La sensatez siempre vuelve

Daniel Márquez Soares

Los seres humanos siempre terminamos aprendiendo a discernir lo correcto de lo incorrecto, lo beneficioso de lo perjudicial. Para ello, basta que tengamos libertad de elegir y suficiente tiempo para equivocarnos y razonar. No importa cuán elaborada sea una mentira, ni cuán blindado luzca un fraude; de nada sirve lo que digan las modas intelectuales, la industria del entretenimiento o los ‘expertos’ del momento; a la larga, los delirios terminan, la gente recupera la cordura y la verdad, por más obvia que sea, brilla. En ese sentido, estas últimas semanas han sido esperanzadoras y fecundas en muestras de cómo la sensatez termina imponiéndose.

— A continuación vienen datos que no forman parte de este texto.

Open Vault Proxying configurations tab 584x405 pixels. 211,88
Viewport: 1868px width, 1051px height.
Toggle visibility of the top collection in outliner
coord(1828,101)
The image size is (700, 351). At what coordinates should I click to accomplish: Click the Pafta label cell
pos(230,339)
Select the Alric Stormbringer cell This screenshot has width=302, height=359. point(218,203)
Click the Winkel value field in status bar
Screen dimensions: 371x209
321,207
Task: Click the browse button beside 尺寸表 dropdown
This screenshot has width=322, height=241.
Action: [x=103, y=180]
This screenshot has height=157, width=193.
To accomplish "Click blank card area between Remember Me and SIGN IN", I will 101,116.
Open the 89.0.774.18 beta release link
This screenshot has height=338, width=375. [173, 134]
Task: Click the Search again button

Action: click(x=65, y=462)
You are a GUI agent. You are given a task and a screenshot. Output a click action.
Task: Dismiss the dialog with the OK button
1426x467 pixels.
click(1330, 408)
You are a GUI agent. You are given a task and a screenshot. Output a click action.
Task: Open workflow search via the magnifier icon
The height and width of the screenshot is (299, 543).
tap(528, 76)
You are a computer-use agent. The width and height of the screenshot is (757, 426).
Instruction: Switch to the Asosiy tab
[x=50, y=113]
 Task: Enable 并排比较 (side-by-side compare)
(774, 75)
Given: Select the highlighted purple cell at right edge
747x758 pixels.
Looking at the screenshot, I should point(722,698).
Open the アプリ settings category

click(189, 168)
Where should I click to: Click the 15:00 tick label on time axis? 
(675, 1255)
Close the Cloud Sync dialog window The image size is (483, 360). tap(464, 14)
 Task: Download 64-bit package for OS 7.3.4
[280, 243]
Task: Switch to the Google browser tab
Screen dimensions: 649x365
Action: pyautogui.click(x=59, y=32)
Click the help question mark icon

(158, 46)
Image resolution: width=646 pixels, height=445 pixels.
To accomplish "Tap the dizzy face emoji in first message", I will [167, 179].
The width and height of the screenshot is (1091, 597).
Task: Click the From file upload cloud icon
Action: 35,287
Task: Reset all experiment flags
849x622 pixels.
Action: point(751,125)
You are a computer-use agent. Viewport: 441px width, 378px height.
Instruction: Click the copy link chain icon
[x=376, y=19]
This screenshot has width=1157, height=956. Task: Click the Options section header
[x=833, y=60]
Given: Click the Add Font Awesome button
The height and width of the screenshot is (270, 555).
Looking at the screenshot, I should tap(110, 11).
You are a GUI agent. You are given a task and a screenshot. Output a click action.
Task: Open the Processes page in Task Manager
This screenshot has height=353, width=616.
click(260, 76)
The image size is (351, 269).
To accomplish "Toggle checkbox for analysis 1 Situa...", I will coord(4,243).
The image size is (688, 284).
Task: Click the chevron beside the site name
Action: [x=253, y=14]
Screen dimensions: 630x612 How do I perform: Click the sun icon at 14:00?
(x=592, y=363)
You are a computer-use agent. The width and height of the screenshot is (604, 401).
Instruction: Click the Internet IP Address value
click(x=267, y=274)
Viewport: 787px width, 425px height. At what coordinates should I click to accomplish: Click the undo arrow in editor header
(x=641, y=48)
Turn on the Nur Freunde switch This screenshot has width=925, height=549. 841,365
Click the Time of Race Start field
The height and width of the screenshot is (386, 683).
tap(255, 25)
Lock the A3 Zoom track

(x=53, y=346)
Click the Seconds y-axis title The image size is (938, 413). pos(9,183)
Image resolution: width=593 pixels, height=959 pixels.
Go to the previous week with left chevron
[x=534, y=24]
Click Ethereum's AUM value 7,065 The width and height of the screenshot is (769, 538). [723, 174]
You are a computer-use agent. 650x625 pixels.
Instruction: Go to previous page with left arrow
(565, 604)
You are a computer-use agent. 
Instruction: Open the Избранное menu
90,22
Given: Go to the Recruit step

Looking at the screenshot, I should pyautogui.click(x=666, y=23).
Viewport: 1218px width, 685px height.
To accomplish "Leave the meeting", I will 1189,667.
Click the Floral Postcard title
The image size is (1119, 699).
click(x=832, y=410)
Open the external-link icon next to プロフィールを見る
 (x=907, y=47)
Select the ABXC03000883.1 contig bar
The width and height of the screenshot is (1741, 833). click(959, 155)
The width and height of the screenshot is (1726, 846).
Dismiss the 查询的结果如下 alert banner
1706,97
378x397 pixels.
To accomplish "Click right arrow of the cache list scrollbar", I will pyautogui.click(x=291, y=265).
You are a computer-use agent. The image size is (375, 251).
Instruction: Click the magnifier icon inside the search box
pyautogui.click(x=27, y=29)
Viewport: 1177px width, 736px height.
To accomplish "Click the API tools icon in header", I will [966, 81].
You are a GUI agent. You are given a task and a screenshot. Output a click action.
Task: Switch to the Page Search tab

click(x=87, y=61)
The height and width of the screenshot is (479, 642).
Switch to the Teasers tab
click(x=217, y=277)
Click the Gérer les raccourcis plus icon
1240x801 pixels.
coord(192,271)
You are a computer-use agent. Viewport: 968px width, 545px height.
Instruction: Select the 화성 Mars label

Durante varios años, muchas de las personas más experimentadas y biensucedidas del mundo de las finanzas han advertido sobre el absurdo de las criptomonedas. Alertaban que, a la larga, se trataba de otro momento de locura del mercado más en la historia económica del mundo, que consistía en cambiar dinero real por algo que no existía en verdad y que todo el negocio se asentaba en encontrar alguien aun más bobo a quien venderle a mejor el precio ese humo que uno había comprado. Se advertía también sobre la inviabilidad —inmoralidad, incluso—de la nueva figura del joven geniecillo billonario emprendedor que estaba surgiendo en el mundo de las grandes empresas de tecnología, ese sujeto que se enriquecía gracias a alguna supuesta innovación pero que al mismo tiempo exhibía una torpeza social extrema, un desdén por las formas y un desprecio total por los tradicionales valores empresariales de laboriosidad, austeridad y liderazgo. Así, lo sucedido con FTX y Sam Bankam-Fried  —el desplome final de una mentira de más de diez mil millones de dólares— constituye un retorno a la sensatez.

La derrota de Jair Bolsonaro en Brasil y el declive de Donald Trump dentro del Partido Republicano estadounidense —dos personajes cuya personalidad y códigos de comportamiento, más allá de los aciertos ideológicos que puedan convocar, constituyen verdaderos monumentos a la irracionalidad frenética— demuestran también que, a la larga, los seres humanos aprendemos a alejarnos de aquello que nos hace daño.

No obstante, ese proceso de aprendizaje requiere dejar que la gente coseche las consecuencias de sus malas decisiones; si no, no hay estímulo alguno para extraer lecciones. Ecuador ha tardado tanto tiempo en superar las mentiras e ideas equivocadas que abrazó desde 2007 porque, al igual que en tantas otras ocasiones antes en su historia, la clase política opta por postergar o enmascarar los efectos que, por justicia, deberían recaer sobre la sociedad. Con ello, lo único que se logra es alargar dolorosamente las mentiras y traspasar los efectos a las futuras generaciones —que son inocentes—. Pero a la larga, la verdad siempre se impone y los delirios terminan; tarde o temprano terminaremos renegando de todas esas mentiras sobre las que se levantó la república de Montecristi.